The Book Smugglers is the nearly unbelievable story of ghetto residents who rescued thousands of rare books and manuscripts—first from the Nazis and then from the Soviets—by hiding them on their bodies, burying them in bunkers, and smuggling them across borders. It is a tale of heroism and resistance, of friendship and romance, and of unwavering devotion—including the readiness to risk one’s life—to literature and art. And it is entirely true. Based on Jewish, German, and Soviet documents, including diaries, letters, memoirs, and the author’s interviews with several of the story’s participants, The Book Smugglers chronicles the daring activities of a group of poets turned partisans and scholars turned smugglers in Vilna, “The Jerusalem of Lithuania.”

Hear from David E. Fishman as describes what has been hailed as"Monuments Men for book lovers" and "first rate scholarship that pulses with the beat of a most human heart."

Supported by the generosity of the Kaye Family.

Co-sponsored by Columbia University's Department of History and Institute for Social and Economic Research and Policy (ISERP). This event is part of Carnegie Hall’s Migrations: The Making of America festival.

David E. Fishman is a professor of Jewish History at The Jewish Theological Seminary, teaching courses in modern Jewish history. Dr. Fishman also serves as director of Project Judaica, JTS's program in the Former Soviet Union (FSU), which is based at Russian State University for the Humanities (Moscow) and Kyiv-Mohyla Academy University (Kiev). He directs its Jewish Archival Survey, which publishes guides to Jewish archival materials in the FSU.

Dr. Fishman is the author of numerous books and articles on the history and culture of East European Jewry. His most recent book, The Book Smugglers: Partisans, Poets, and the Race to Save Jewish Treasures from the Nazis(ForeEdge, 2017) has been hailed as "Monuments Men for book lovers" and "first rate scholarship that pulses with the beat of a most human heart." Previous monographs include Russia's First Modern Jews (New York University Press, 1996) and The Rise of Modern Yiddish Culture (University of Pittsburgh Press, 2005). Dr. Fishman is the coeditor (with Burton Visotzky) of From Mesopotamia to Modernity: Ten Introductions to Jewish History and Literature (Westview Press, 1999), and edited a volume of Rabbi Joseph B. Soloveitchik's Yiddish writings, Droshes un ksovim (Ktav, 2009).

For 15 years (1988–2003), Dr. Fishman was editor in chief of YIVO-Bleter, the Yiddish-language scholarly journal of the YIVO Institute for Jewish Research. He is a member of the Academic Committee of the United States Holocaust Memorial Museum, and serves on the editorial boards of Jewish Social Studies and Polin.

A native New Yorker, Dr. Fishman has taught at Brandeis University, Bar-Ilan University, Russian State University in Moscow, and Yeshiva University's Bernard Revel Graduate School of Jewish Studies. He has been a fellow at the Hebrew University's Institute for Advanced Studies and the University of Pennsylvania's Katz Center for Advanced Judaic Studies.

DATA —
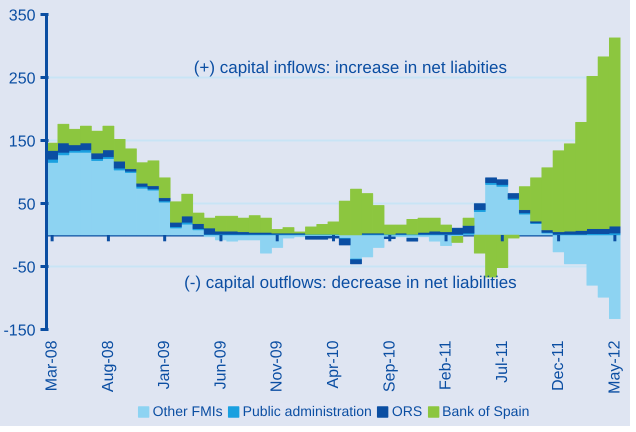 The height and width of the screenshot is (432, 636). I want to click on x-tick-label: Sep-10, so click(390, 366). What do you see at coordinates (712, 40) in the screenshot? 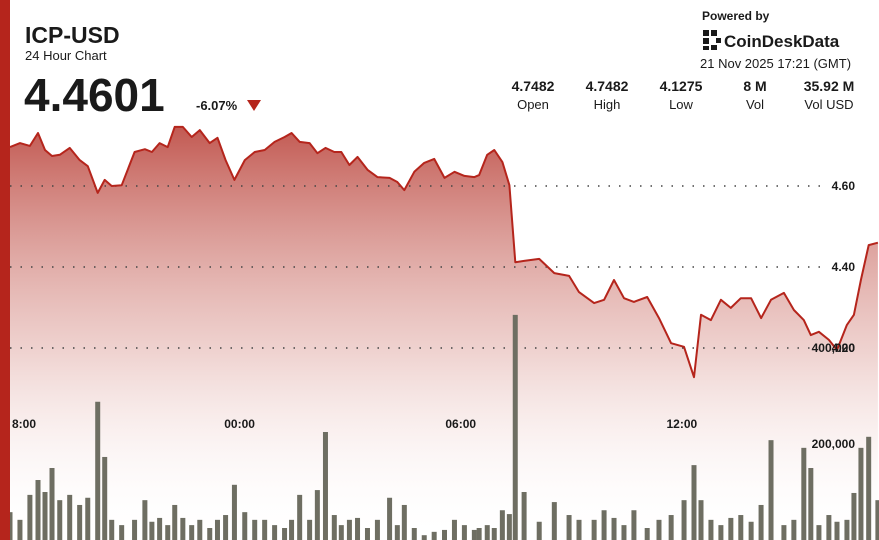
I see `logo-icon` at bounding box center [712, 40].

DIRECTIVE 1 — According to the event description, what is The Book Smugglers based on that supports its claim to be entirely true? Answer in one to three sentences.
DIRECTIVE 2 — Output the part of the event description between "Hear from David E." and "the Kaye Family.", inclusive, without any changes.
DIRECTIVE 3 — List every publisher the event description names for books that Dr. Fishman wrote, coedited, or edited.
The data that precede this note were drawn from a separate source.

WRITTEN REPLY 1 — The event description says the book is based on Jewish, German, and Soviet documents. These include diaries, letters, memoirs, and the author's interviews with several of the story's participants.

WRITTEN REPLY 2 —
Hear from David E. Fishman as describes what has been hailed as"Monuments Men for book lovers" and "first rate scholarship that pulses with the beat of a most human heart."

Supported by the generosity of the Kaye Family.

WRITTEN REPLY 3 —
- ForeEdge
- New York University Press
- University of Pittsburgh Press
- Westview Press
- Ktav